The book for our last week of reading is difficult. But good. So I guess it's sort of like the rest of the books we have read... I have put this book at the end because I really think it sums everything up with the notion of "grievability." It also takes the topic of our course and holds it up against the role of media, something we haven't discussed yet. I'm interested to see what you think. Please read the introduction and chapters 1, 2 and 3. (page 1-135). FInal papers: I have now added a detailed description of what I expect from your final papers. It is right here on the website under "assignments". When this week is over, there is only a few more days before your paper is due, so I strongly recommend you to begin researching and writing it now if you haven't already. Final papers are due August 12. Now is a good time to start thinking about your topic. The paper is supposed to be a research paper about a topic relating to the course. You have to do research by yourself and quote materials we haven't read in class in your paper. You are most welcome to pass ideas for topics by me. I'll write more about the final paper next week.
I am positively surprised with how much you all got out of Chamayou. That is great!
This week, read the rest of Chamayou (there are only 40 pages left), and then read a review essay I have written about Chamayou's book along with a book about French policing called "Enforcing Order". My hope is that reading this essay will help you grasp Chamayou even better, while also showing a good example of where Chamayou's book is applicable in today's political world. "Enforcing Order" is an ethnography of urban policing in France, and is as such an exploration of national politics. However, as these national politics are very much shaped by French colonialism of the past as well as contemporary European immigration issues, I think the book is relevant to our course as well (just to avoid any confusion: you will only be introduced to this book through a review of it...). I look forward to reading your reactions. Thanks for great reactions on the neoliberalism/neocolonialism readings. It seems a lot of you found them interesting.

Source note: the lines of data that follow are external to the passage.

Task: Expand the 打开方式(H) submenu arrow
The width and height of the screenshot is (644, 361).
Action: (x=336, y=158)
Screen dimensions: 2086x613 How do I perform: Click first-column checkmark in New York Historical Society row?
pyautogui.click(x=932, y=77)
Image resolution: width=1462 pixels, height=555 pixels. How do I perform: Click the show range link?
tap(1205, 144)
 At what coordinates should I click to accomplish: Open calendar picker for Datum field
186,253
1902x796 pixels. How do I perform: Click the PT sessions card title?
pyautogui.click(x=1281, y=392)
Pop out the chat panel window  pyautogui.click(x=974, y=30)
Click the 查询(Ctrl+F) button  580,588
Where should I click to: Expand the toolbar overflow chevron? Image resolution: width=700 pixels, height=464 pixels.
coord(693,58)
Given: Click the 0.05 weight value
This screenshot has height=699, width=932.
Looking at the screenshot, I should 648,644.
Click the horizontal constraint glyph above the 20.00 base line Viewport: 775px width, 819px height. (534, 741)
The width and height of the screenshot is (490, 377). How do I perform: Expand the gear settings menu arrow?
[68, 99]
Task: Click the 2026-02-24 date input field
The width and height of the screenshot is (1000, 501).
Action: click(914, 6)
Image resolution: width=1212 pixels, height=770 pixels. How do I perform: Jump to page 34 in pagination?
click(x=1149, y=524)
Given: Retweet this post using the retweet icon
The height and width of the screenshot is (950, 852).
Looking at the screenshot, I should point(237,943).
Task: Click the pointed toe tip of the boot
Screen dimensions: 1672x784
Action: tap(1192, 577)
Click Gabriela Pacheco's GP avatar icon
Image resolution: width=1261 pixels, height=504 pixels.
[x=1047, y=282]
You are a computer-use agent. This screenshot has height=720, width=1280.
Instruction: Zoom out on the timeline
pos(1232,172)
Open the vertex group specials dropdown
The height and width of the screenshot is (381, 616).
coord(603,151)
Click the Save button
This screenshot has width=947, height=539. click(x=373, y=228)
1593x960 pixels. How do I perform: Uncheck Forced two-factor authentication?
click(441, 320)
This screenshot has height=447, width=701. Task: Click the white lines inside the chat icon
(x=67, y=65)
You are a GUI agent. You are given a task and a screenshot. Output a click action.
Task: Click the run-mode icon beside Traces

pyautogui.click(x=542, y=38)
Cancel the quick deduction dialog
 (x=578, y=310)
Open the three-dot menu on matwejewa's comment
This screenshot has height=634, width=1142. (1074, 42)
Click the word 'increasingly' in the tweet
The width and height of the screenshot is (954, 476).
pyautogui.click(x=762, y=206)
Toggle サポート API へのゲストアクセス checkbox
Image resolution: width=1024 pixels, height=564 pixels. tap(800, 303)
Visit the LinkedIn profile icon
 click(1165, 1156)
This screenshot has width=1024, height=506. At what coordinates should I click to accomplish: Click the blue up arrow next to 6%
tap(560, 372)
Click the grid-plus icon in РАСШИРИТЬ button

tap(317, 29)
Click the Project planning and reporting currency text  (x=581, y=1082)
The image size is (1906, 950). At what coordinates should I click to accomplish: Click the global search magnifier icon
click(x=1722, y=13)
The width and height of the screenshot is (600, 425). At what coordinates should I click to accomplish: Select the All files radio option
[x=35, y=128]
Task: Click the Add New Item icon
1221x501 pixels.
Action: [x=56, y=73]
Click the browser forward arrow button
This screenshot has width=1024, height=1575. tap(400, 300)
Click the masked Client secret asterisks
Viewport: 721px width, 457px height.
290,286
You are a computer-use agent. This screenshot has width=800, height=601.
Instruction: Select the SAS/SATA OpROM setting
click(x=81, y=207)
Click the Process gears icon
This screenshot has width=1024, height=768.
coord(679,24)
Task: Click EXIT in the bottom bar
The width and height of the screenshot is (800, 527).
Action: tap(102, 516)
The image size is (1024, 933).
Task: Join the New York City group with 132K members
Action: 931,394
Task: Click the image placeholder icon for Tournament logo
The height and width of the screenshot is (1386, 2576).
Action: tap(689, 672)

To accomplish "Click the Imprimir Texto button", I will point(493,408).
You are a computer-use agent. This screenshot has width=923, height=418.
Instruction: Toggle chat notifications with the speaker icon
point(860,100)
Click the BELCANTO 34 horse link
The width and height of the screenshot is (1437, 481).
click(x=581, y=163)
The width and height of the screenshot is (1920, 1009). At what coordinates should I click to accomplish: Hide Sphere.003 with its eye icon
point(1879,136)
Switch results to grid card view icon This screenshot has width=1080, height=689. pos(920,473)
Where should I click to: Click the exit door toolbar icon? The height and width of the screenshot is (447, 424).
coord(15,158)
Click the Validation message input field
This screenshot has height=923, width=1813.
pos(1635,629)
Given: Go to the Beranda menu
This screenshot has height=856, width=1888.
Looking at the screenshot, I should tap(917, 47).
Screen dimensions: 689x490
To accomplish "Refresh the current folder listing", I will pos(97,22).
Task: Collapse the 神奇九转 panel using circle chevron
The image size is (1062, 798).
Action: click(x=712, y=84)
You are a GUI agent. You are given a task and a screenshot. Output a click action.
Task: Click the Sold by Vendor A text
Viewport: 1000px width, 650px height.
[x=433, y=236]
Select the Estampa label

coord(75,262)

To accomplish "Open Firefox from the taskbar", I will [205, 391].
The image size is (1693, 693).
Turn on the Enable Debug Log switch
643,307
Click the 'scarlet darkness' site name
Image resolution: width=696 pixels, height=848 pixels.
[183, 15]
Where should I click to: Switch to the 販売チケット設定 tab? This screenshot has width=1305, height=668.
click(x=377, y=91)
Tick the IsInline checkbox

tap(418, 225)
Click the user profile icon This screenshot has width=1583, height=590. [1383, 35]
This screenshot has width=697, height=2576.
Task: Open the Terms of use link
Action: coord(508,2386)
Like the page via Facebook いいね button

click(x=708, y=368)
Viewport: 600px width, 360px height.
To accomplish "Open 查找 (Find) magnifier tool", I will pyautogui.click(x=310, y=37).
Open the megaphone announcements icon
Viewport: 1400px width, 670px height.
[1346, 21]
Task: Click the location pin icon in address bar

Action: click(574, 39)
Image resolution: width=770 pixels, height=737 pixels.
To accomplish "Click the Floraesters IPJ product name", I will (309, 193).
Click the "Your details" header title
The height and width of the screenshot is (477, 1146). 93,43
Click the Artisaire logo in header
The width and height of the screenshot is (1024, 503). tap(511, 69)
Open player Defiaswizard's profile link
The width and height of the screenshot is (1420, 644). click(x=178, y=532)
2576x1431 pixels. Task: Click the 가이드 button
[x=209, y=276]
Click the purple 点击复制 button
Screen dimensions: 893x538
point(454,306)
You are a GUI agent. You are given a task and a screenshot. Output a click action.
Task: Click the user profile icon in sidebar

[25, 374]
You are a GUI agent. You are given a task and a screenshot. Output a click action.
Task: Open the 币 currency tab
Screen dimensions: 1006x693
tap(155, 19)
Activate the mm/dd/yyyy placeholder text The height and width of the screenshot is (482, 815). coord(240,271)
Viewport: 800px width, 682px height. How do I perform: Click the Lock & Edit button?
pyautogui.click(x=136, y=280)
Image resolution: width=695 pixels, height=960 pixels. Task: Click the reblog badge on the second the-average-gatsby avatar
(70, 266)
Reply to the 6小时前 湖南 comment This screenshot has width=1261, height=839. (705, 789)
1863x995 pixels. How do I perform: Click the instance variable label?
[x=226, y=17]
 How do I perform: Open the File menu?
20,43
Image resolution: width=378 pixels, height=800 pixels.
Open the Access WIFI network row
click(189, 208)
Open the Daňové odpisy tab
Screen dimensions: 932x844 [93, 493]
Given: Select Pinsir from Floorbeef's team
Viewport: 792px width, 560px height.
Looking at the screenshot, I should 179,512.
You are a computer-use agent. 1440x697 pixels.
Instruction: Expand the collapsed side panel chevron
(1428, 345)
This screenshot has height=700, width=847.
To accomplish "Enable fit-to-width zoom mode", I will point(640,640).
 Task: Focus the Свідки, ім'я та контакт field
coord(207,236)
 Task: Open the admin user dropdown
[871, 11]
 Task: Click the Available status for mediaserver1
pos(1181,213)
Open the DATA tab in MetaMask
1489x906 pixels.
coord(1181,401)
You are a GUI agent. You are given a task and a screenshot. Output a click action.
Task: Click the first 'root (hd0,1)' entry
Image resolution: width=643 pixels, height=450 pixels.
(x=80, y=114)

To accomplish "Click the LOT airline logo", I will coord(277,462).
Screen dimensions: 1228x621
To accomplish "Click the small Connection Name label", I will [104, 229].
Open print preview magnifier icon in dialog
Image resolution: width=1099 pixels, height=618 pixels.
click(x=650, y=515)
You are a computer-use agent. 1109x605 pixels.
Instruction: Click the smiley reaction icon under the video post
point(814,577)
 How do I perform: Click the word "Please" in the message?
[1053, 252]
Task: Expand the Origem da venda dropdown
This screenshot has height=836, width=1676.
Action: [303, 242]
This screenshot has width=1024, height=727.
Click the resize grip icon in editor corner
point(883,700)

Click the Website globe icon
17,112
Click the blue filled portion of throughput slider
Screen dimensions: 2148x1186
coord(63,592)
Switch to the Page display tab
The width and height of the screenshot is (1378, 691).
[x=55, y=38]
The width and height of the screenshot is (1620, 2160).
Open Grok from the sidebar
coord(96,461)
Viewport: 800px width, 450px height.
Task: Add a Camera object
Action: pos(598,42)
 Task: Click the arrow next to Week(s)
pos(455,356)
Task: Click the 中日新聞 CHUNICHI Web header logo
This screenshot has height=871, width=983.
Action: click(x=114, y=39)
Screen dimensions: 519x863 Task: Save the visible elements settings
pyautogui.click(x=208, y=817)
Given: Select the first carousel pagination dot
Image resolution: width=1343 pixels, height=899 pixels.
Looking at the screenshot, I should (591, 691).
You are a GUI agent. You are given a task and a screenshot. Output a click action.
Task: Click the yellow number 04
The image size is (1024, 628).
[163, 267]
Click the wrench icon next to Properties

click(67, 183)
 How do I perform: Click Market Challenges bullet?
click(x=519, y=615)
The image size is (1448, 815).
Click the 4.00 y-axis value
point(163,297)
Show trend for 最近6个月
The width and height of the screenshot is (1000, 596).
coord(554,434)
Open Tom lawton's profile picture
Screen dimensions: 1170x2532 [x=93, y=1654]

The next two weeks we will read a book called "Manhunts." It is a short but dense book. For this week, read the introduction and chapters 1 through 8 (pages 7-59 in the pdf). Next week we will read the rest of the book along with a review I have written of it. The book is a "philosophical history". My guess is that you will enjoy the history part and find the philosophy part difficult. So I say my usual thing: Read lightly over the parts you don't get. Focus on the parts you get. See what you can get out of this reading. There aren't a lot of pages for you to read, so there's time to read things more than once if you almost get it and want to get it. The book tells a lot of the history we've already gone over in this class from a different viewpoint, namely that of hunting. I think its a brilliant book, I hope you will too... Thanks for your reactions to Balibar and Wallerstein. There was a lot there. Again, I hope you read each others reactions and responses and my responses to everyone. This week, the responses I have written to Kaitlyn and Natanya I think are particularly helpful to everyone, but a lot of you had a good grasp of what was going on in these texts and how they fit into our class theme.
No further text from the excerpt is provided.